:: Text excerpt ::
# Solar lights for pathway



## Andyg_TSi (Sep 6, 2013)

Ive been looking online for a set of solar lights to mount on walls either side of my pathway from the front gate up to a set of steps.
My house is an end quasi-semi & its raised up from road level, so I have a raised front garden that has a retaining wall and on the other side of the gate I've a raised bed.

I only want to buy once, so Im looking for 6 lights (3 for each wall and longevity is the priority. I want lights that look stylish either stainless steel or black but will last for a good few years. Ive seen a fair variation in price but really expensive doesn't necessarily mean they're the best....

Anyone have any recommendations?. Ive got some solar lights in the rear garden (the sort on a pole that you spike into a bed or planter) but these only really last a year, so they're pretty crap


----------



## DLGWRX02 (Apr 6, 2010)

My wife was lucky that when she was looking for some fence solar lights, she went in Asda and they had these
https://direct.asda.com/george/outd...ence-light-set-of-4/050597318,default,pd.html
And they had dropped them down to just £3 a box. So 4 boxes fir the price of one. As ever I was sceptical about them. Ile let the pictures speak for themselves.
:::
:: Supplied information ::
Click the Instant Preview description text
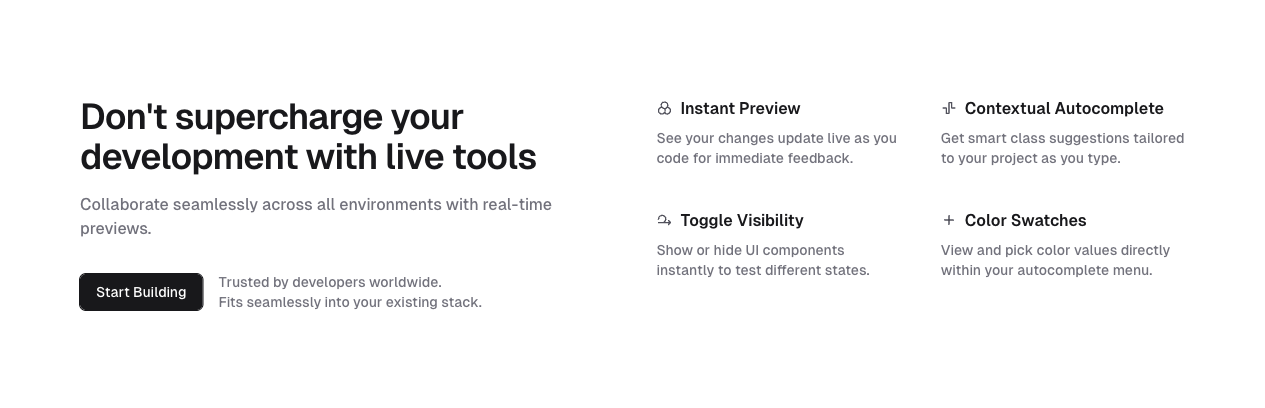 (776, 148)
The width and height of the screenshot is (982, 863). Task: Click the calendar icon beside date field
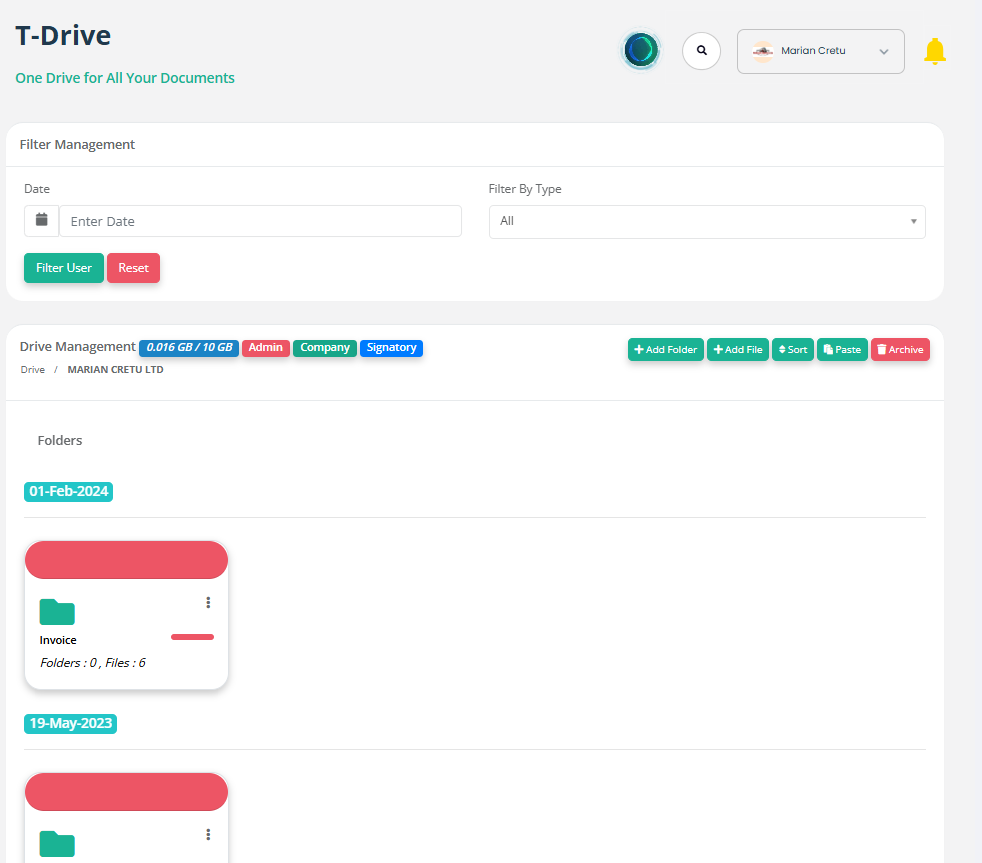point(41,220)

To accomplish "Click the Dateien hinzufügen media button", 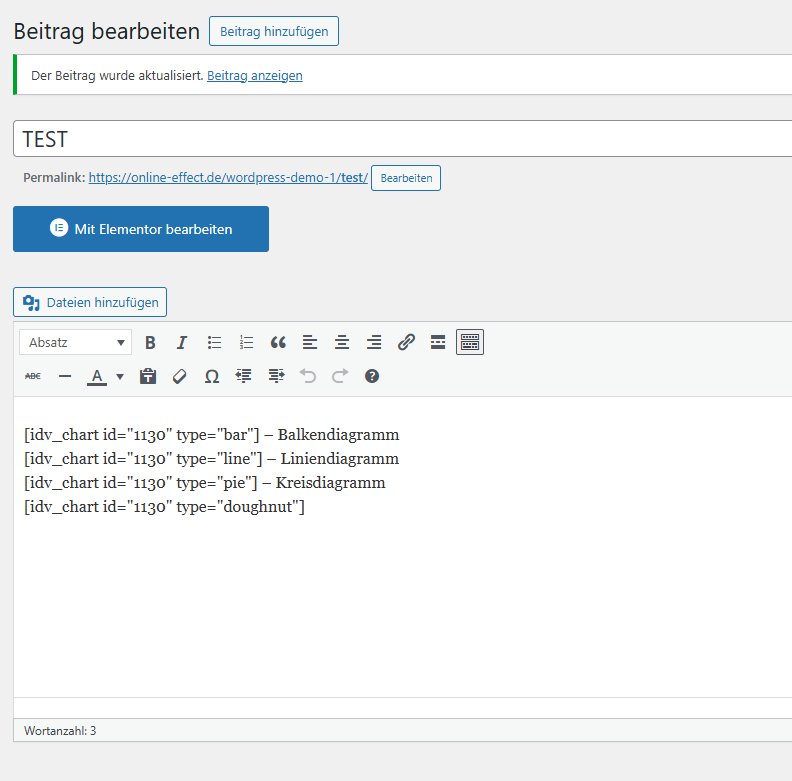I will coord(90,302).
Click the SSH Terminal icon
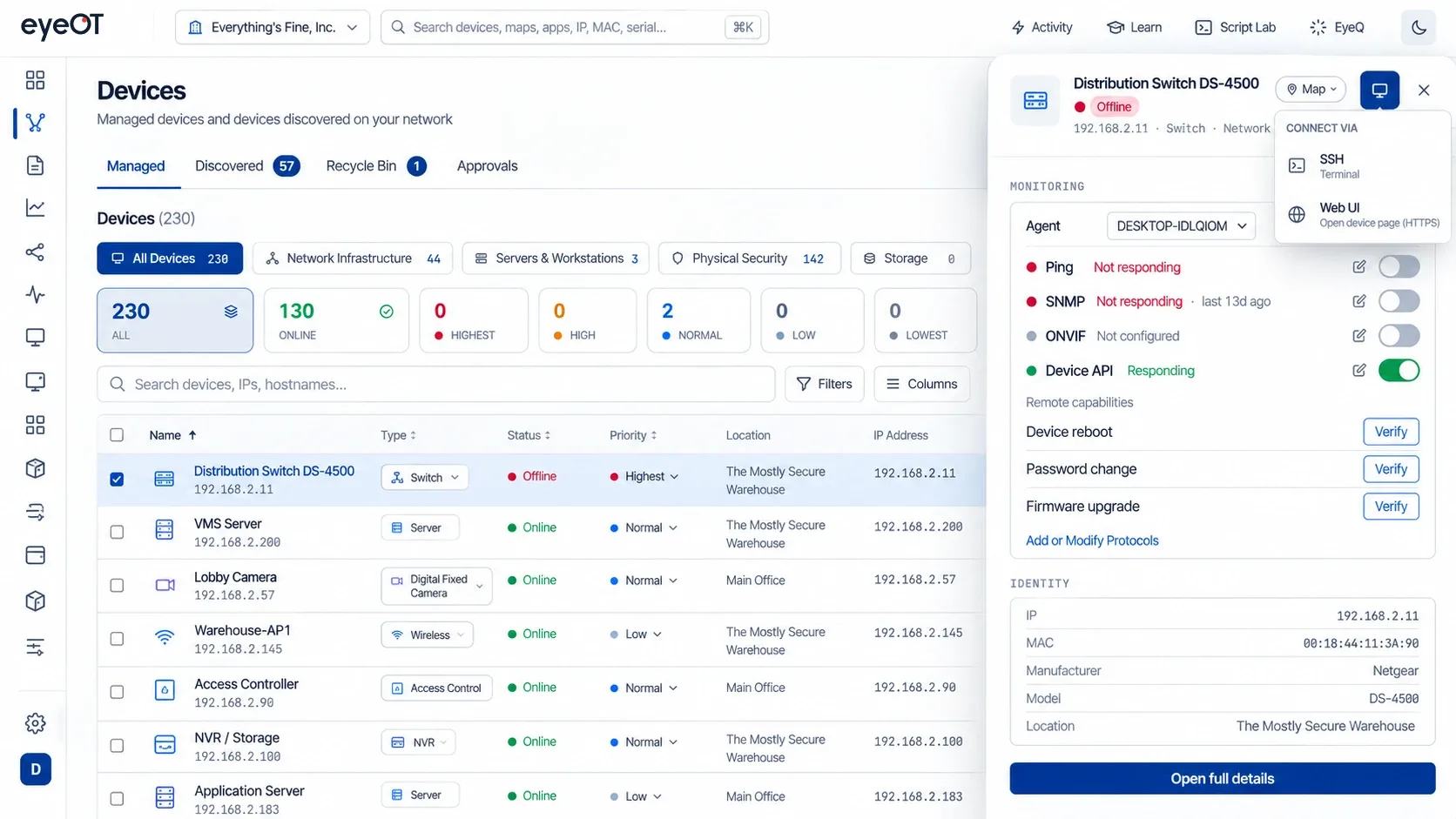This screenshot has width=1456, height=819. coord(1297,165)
:::
## Required actions
(1) Answer these questions about the solar pathway lights thread.
(a) How many lights does the opening post seek, and how are they to be divided?
(b) Which two finishes does the opening post name as acceptable?
(c) To what price per box had Asda reduced the fence light sets?
(2) Supply the next part of the forum thread on solar lights for a pathway, beginning after its final sentence.

## Results of the tasks
(1)
(a) Six lights, three for each wall.
(b) Stainless steel or black.
(c) £3 a box.

(2)
I think she bought about 10 boxes in total and only used 5.lol. These are still illuminated at 5.30am when I'm walking out the door to get in my car for work in the mornings.


----------



## Arvi (Apr 11, 2007)

We've had these for a year and I have been happy with them. I was skeptical as previous solar lights died quite quickly.

https://www.amazon.co.uk/Mpow-Gener...&qid=1569577957&sprefix=mpow+3,aps,149&sr=8-5


----------



## Walesy. (Oct 1, 2009)

I have these on my fence,

https://www.ebay.co.uk/itm/Solar-Po...e=STRK:MEBIDX:IT&_trksid=p2057872.m2749.l2649

Ive just bought a new set for the other side of my garden/driveway


----------



## Cookies (Dec 10, 2008)

Walesy. said:


> I have these on my fence,
> 
> https://www.ebay.co.uk/itm/Solar-Po...e=STRK:MEBIDX:IT&_trksid=p2057872.m2749.l2649
> 
> Ive just bought a new set for the other side of my garden/driveway


Just had a look at those - and they dont post to NI........

Cooks

Sent from my SM-G950F using Tapatalk


----------



## Andy from Sandy (May 6, 2011)

I wish all of you luck with solar lamps.

My partner has bought quite a few different types and none have lasted. Stuff that lasts is more than a couple of years.

I put them in the rubbish column.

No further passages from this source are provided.